Tuesday, August 16, 2011

New Zealand Snow: Once in 50 Year Event

August 17 Update: From WeatherWatch:
In Christchurch some snow is falling off and on across the city with heavier falls well inland. Weather analyst Richard Green says there have been a few power outages too across Canterbury as a result of the snow.

WeatherWatch.co.nz says the temperature right now in Christchurch is 2 degrees with a wind chill of minus 4.

But, despite the snow flakes, conditions are generally improving.

The intensity of the showers has significantly eased across more than 80% of New Zealand and while sleet and rain/snow showers are continuing to affect some coastal parts of Canterbury the centre of the storm is moving away.

Head weather analyst Philip Duncan says the centre of the low is now 2500kms south east of Christchurch and moving eastwards away from New Zealand.
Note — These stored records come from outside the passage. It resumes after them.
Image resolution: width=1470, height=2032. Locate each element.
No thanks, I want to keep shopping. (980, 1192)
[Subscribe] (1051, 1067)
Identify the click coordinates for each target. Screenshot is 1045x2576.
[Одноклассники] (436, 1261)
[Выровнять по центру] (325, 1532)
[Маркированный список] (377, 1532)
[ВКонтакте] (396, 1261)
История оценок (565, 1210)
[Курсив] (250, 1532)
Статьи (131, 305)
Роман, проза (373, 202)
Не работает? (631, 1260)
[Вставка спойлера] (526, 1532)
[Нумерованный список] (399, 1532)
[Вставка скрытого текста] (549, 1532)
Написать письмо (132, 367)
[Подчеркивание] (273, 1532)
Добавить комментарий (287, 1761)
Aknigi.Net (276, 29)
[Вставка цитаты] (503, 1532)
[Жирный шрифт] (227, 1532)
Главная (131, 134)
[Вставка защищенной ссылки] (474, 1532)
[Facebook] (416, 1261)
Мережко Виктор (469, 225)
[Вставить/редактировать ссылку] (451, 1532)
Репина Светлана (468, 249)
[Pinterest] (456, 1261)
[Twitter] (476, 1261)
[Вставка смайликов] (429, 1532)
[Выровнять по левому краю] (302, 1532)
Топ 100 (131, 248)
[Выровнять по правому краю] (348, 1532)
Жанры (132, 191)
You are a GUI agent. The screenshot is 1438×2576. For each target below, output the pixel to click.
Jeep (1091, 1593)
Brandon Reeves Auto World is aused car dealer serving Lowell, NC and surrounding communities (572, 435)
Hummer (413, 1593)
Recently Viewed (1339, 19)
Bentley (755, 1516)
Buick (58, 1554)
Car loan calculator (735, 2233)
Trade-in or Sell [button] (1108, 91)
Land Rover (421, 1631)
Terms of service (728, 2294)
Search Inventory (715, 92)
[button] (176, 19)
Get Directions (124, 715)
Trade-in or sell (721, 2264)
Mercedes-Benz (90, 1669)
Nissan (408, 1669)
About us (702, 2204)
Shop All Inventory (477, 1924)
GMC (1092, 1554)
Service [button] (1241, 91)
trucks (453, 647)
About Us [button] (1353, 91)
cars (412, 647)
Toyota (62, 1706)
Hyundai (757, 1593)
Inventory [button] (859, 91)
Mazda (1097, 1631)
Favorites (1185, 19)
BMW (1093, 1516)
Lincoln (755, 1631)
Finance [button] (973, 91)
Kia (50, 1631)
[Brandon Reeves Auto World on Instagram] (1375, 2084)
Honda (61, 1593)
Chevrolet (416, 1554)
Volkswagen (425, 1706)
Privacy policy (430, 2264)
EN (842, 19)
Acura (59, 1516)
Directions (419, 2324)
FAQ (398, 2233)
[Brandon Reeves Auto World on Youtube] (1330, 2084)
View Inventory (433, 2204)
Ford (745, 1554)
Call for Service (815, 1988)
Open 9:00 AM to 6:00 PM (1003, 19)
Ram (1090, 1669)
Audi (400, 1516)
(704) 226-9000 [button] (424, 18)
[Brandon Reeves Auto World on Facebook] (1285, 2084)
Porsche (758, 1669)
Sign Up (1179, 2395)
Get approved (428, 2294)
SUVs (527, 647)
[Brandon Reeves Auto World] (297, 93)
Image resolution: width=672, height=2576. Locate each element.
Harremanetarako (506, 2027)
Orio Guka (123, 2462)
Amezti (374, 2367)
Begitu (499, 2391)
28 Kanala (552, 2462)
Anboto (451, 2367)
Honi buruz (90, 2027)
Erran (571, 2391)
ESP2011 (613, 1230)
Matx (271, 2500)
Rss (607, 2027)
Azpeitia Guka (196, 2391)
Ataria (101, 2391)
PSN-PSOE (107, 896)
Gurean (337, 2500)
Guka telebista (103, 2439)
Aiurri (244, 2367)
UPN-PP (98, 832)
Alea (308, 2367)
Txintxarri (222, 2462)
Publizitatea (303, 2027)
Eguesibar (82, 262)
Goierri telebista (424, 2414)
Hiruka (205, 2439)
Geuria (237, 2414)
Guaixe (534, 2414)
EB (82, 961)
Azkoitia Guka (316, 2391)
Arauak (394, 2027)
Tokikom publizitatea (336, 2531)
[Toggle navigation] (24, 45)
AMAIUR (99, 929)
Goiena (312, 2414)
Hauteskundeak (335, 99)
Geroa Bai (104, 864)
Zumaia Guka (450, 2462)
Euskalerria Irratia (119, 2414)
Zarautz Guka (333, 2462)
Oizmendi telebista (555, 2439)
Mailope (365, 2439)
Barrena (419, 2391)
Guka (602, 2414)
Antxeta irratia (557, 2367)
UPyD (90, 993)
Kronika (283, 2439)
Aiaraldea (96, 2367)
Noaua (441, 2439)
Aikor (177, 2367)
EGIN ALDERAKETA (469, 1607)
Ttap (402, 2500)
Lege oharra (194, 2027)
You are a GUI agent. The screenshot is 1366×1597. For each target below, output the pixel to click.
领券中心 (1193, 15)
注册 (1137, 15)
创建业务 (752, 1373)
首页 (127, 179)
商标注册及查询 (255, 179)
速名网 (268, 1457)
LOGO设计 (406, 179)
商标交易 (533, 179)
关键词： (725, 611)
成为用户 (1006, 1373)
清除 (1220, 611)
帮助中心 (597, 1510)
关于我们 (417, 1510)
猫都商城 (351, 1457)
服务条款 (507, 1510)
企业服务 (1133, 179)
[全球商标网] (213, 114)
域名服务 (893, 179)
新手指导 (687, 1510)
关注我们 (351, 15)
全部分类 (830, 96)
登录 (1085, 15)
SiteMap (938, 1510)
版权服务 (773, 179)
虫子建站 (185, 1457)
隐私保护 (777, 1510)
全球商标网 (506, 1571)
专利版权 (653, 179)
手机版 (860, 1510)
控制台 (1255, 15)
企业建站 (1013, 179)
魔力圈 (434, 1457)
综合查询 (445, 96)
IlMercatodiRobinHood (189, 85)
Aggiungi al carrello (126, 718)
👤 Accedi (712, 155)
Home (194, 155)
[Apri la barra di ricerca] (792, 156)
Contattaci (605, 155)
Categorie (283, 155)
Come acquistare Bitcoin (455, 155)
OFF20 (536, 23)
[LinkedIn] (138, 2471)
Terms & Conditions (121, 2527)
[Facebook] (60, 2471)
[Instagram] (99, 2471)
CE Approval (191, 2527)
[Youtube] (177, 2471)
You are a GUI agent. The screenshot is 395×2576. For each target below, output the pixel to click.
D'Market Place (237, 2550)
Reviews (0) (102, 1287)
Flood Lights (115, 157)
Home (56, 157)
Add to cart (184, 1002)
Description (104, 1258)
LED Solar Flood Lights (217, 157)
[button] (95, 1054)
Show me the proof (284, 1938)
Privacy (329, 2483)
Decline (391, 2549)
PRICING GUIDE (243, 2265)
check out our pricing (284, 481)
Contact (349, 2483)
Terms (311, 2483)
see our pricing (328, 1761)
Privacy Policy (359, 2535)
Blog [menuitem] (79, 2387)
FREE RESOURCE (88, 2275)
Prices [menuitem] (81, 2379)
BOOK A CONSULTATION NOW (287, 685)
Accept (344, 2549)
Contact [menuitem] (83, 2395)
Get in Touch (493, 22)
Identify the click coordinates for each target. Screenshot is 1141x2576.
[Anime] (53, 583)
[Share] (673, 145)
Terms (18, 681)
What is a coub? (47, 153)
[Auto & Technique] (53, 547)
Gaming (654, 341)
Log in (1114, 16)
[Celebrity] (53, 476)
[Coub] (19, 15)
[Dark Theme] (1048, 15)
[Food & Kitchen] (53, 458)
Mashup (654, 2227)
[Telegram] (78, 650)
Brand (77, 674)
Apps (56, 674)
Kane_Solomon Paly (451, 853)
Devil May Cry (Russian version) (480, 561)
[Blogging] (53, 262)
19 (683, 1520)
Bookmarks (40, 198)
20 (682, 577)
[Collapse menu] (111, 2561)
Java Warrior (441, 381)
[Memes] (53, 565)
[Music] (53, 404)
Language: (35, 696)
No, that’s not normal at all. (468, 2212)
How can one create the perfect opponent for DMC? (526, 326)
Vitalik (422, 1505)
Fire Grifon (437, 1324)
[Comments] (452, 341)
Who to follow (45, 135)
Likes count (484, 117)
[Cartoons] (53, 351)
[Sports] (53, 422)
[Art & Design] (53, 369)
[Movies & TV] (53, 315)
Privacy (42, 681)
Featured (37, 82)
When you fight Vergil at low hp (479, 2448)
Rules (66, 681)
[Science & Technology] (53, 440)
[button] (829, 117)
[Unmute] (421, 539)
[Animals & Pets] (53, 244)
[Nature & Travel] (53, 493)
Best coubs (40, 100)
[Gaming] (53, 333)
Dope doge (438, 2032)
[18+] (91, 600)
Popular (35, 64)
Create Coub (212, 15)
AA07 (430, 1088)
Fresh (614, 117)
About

He says a secondary low will form just east of the Chatham Islands tomorrow causing conditions to linger a little longer. "The main event has well and truly passed now but we're still being affected by the tail end, so more heavy snow down to a few hundred metres from Canterbury to Hawkes Bay and wintry, sleety, conditions to sea level".

He says the secondary low won't add too much more to the weather here but will just keep "today's weather in place until Thursday".

In Wellington the snow level has lifted but a gale force southerly continues to blast through. It's currently 7 degrees with a feels like temperature of zero in the wind.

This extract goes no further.